O rapaz terá sido amarrado a uma cadeira. Quando Mariana entrou na sala, relatou, “já o Diogo estava inconsciente”. Teria sido posto a dormir com a ajuda de um sedativo (Piazpn), bebido com um sumo de laranja. Do serviço de urgência do Hospital de Lagos, onde a enfermeira trabalha, desapareceram três ampolas deste fármaco, na mesma altura. À amiga, Mariana disse ainda ter perguntado: “Mas o que é isso, alguma cena sexual?” A resposta que obteve, foi um “não te metas, e vai para o quarto”. Cumpriu a ordem. Quando regressou, disse, já nada haveria a fazer: “Foi estrangulado.” De seguida, foram cortados dois dedos, o indicador e o polegar, da mão direita, que serviram para desbloquear o telemóvel e fazer duas transferências de 350 euros, para as contas de cada uma delas, através da aplicação MBWay.

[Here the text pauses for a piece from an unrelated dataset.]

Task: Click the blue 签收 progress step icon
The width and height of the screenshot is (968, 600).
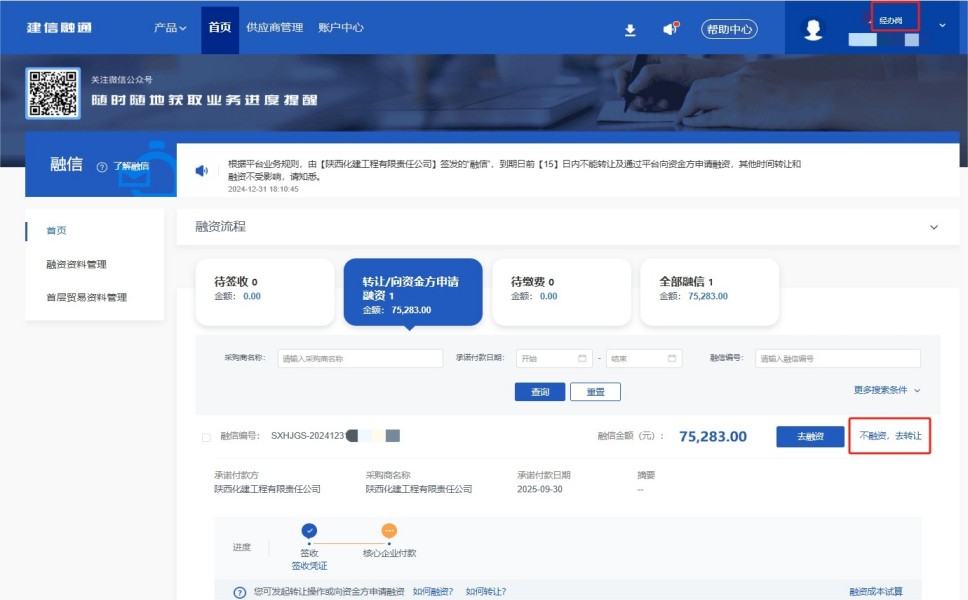Action: coord(309,531)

Das caixas multibanco fizeram mais quatro ou cinco levantamentos e com o cartão de crédito da vítima compraram cremes e protector solar, na Wells, em Portimão.

A cabeça do cadáver viria a ser encontrada no sítio do Pego do Inferno, em Tavira, e o tronco na outra ponta do Algarve, numa arriba próximo de Sagres. Por fim, Mariana relatou que, uma noite (após o crime), quando estavam deitadas, sentiu que aquela lhe prendia as pernas e a agarrara “com os braços à volta do pescoço” pelas costas. Ter-lhe-á perguntado: “O que é isso?” “Tive um pesadelo”, terá respondido Maria.

Maria declinou o direito de responder na primeira sessão do julgamento. Os trabalhos da audiência retomam sexta-feira.